Trying to have enough faith in myself to believe I can use all those tools I had learned over the years. I didn’t want to wake up today and when I did I wanted to believe I had just been trapped in a dream for a few hours last night. Then I realized that my husband wasn’t here and if he wasn’t here that meant he did go home and because he was home all that really happened there. I cried so hard my face is swollen today and my left eye is droopy. Ever since that corneal laceration a couple of months ago its different. I was about to say crooked. Oh wait! I just did. Ha!
I went out on the patio, put the headphones on, and danced. I tried to dance it away. And I did for a little while. When I woke up early this morning I did the same thing in the kitchen in between a few stretches. Then I came out here on the front porch and let the sun shine down on me.

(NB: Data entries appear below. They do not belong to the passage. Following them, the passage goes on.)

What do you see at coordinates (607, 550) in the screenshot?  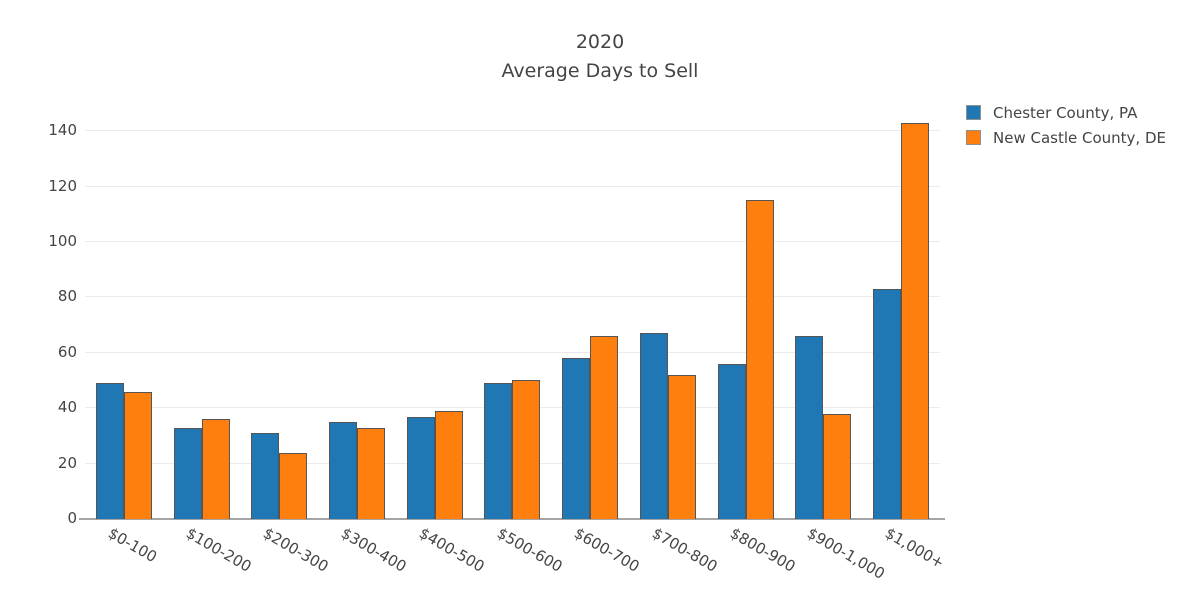 I see `x-tick-label-6: $600-700` at bounding box center [607, 550]. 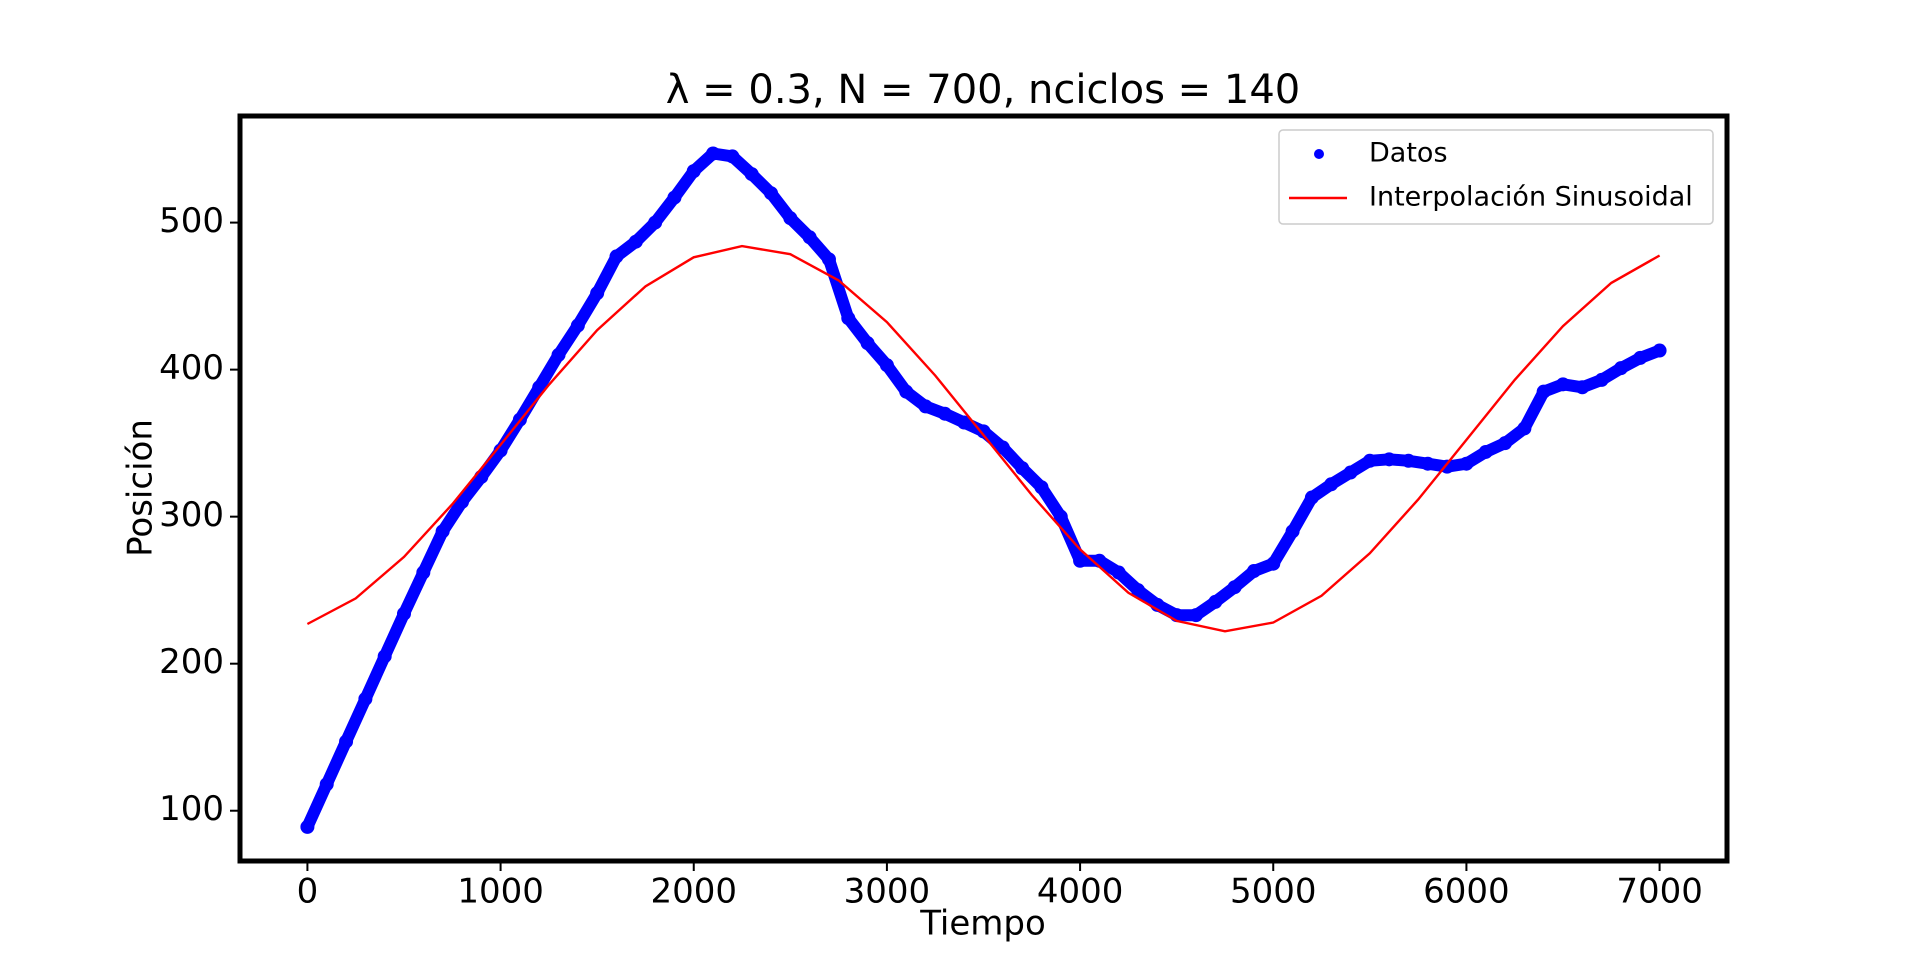 I want to click on y-tick-label: 100, so click(x=192, y=809).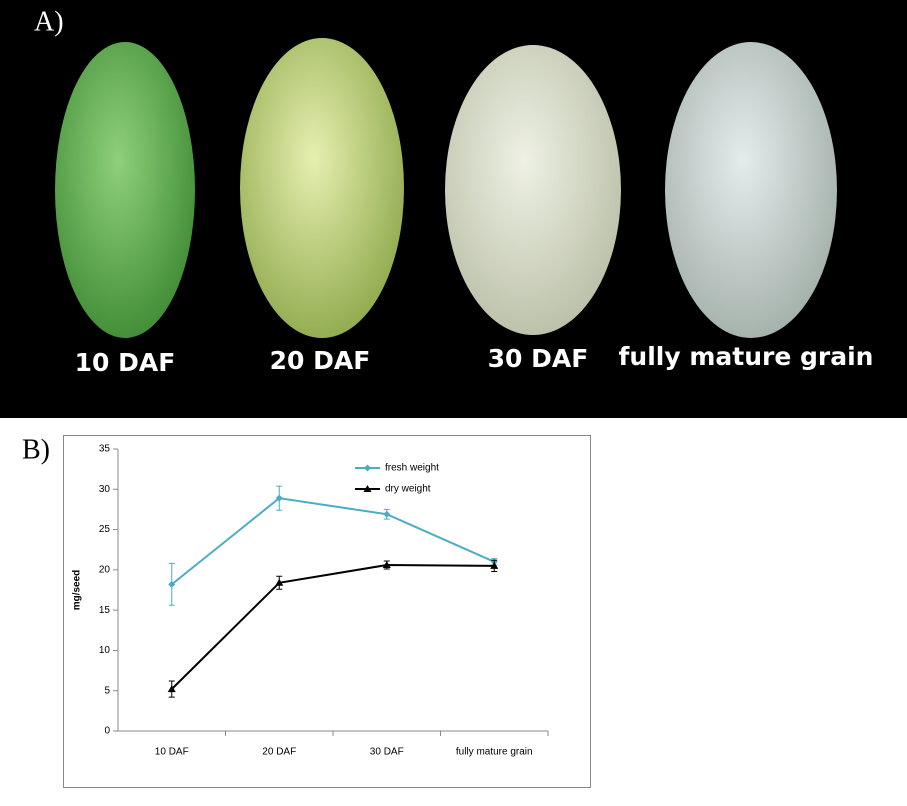 Image resolution: width=907 pixels, height=806 pixels. I want to click on panel-label: A), so click(49, 22).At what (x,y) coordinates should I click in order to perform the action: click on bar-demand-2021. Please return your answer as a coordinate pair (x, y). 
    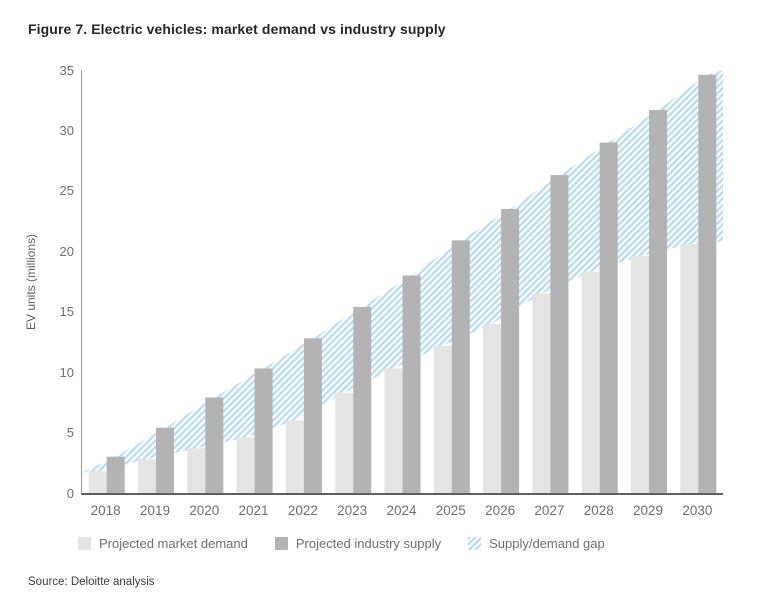
    Looking at the image, I should click on (246, 465).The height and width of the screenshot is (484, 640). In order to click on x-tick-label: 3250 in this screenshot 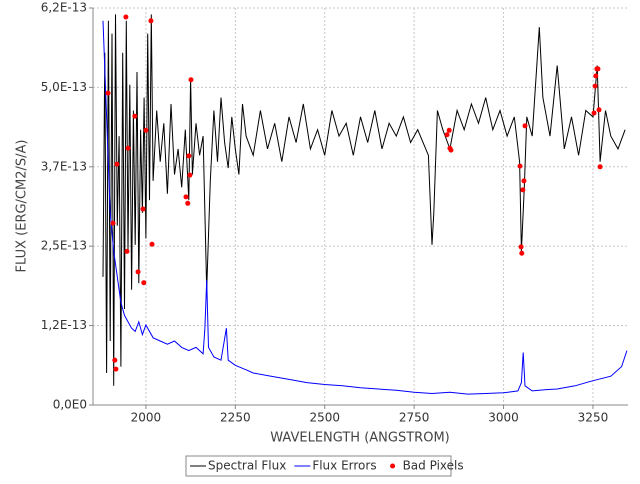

I had to think about options. Options to get through the anxiety rushes and waves of intense emotion that I’m not very good at holding anymore. I have to think about OTC’s I might be able to use in order to manage the next few days. I can feel my body tensing and pain rising as a result. My heart thumping in abnormal beats and then I realize I’ve been holding my breath as if I can stop everything that way and then suddenly feeling like I’m on a roller coaster as I breathe again. Every smile I put on when there wasn’t anything to be happy about, every fight I didn’t back down from because I wouldn’t show fear, every obstacle I had to hurdle through because if I didn’t fix it, it wouldn’t get done. Panic attacks.
Funny, everything I knew a year ago, all that knowledge, I don’t even know anymore. The only thing I want to know is that all this turmoil isn’t forever. It’s ridiculously unbelievable that there’s always too much. How do other people handle and cope with too much? I suppose that’s why good people become bad people in the eyes of others. Unconventional coping techniques.
I have to figure out what or what not to do next and accept the consequences in whatever choices become me.
I may be able to save a couple of them but I don’t know who to choose and that breaks my heart.